# [Supplied text]
☆ ☆ ☆ ☆ ☆ ☆ ☆
Vanity of vanities, says Qoheleth,
vanity of vanities! All things are vanity!
What profit has man from all the labor
which he toils at under the sun?
One generation passes and another comes,
but the world forever stays.
The sun rises and the sun goes down;
then it presses on to the place where it rises.
Blowing now toward the south, then toward the north,
the wind turns again and again, resuming its rounds.
All rivers go to the sea,
yet never does the sea become full.
To the place where they go,
the rivers keep on going.
All speech is labored;
there is nothing one can say.
The eye is not satisfied with seeing
nor is the ear satisfied with hearing.

What has been, that will be;
what has been done, that will be done.
Nothing is new under the sun.
Even the thing of which we say, “See, this is new!”
has already existed in the ages that preceded us.
There is no remembrance of the men of old;
nor of those to come will there be any remembrance
among those who come after them.

Ecclesiastes 1

For myself, some of the most profound words of Scripture, penetrating while subduing. Father Roger has returned from Tanzania. His voice soothed pleasantly and soulfully today during Mass at St Paul Shrine. I had to pursue him after Mass, shaking hands, exchanging minimal words, while letting him know I missed him without directly expressing the fact. In his homily, he touched upon the words of Ecclesiastes by expressing the fact that accepting the fact there is nothing new under the sun can lead one to despondency, if one is not centered upon Christ. The New Testament fulfills the Old, truly bringing something new to the world. As sinners boredom is a factor in life, time alone, time in solitude, can be strenuous. Our imperfect natures are driven toward delusion and excitement, the pursuit of things we perceive as new. If we are not obsessed with the idea of discovering things appearing new and enlightening, boredom can slothfully overtake our troublesome natures. If we are not centered upon self-advancement, the elevating of the worldly man, where are we to go? Father Roger spoke of the matter with the idea of becoming tired. He made a statement that impressed. “We must not become tired (overwhelmed by life), yet we must become tired for Christ”. The idea synchronized with the message of recovery that we cannot overcome addictions and imperfections without surrendering. It is the first step. The Old Testament reading, per the course, allowed words from the Tao Te Ching, an essential book from my early wandering, to arise relevant.
☆ ☆ ☆ ☆ ☆ ☆ ☆
# [Source data]
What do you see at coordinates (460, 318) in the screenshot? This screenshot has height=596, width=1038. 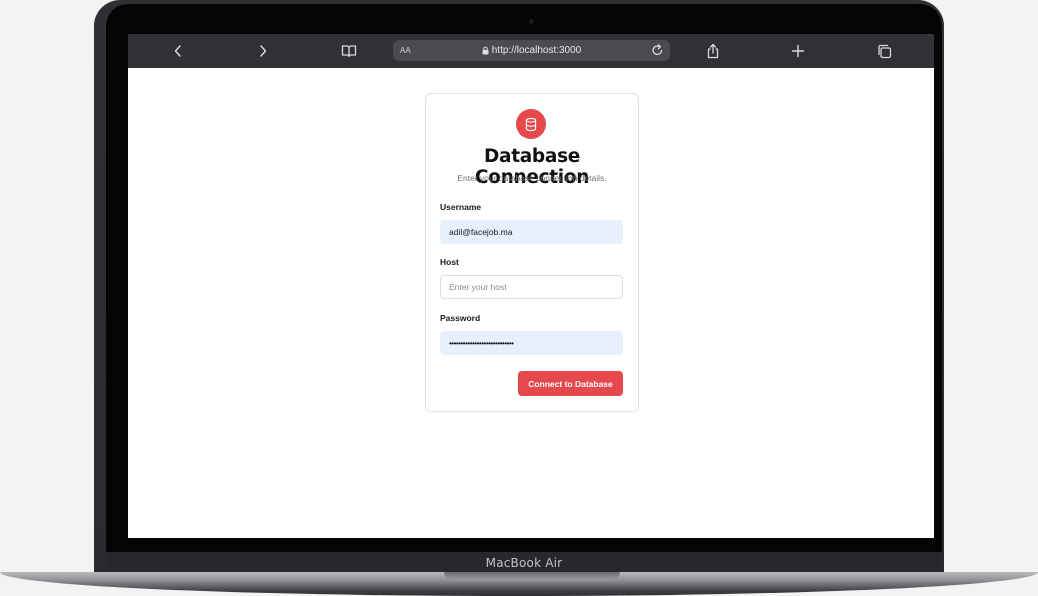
☆ ☆ ☆ ☆ ☆ ☆ ☆
# [Instructions]
a - Using the Ecclesiastes text, decide whether each statement agrees with it. Answer yes or no for each and quote the words that decide it.
(i) Father Roger has come back from Tanzania.
(ii) The homily was given during Mass at St Paul Shrine.
(iii) The writer told Father Roger outright that he had been missed.
b - In the Ecclesiastes text, which book from the writer's early wandering came to seem relevant because of the Old Testament reading?
c - List every book or testament that the Ecclesiastes text names by title.

# [Completed exercise]
a -
(i) Yes: "Father Roger has returned from Tanzania."
(ii) Yes: "His voice soothed pleasantly and soulfully today during Mass at St Paul Shrine."
(iii) No: "while letting him know I missed him without directly expressing the fact."

b - The Tao Te Ching.

c - Ecclesiastes, the New Testament, the Old Testament, the Tao Te Ching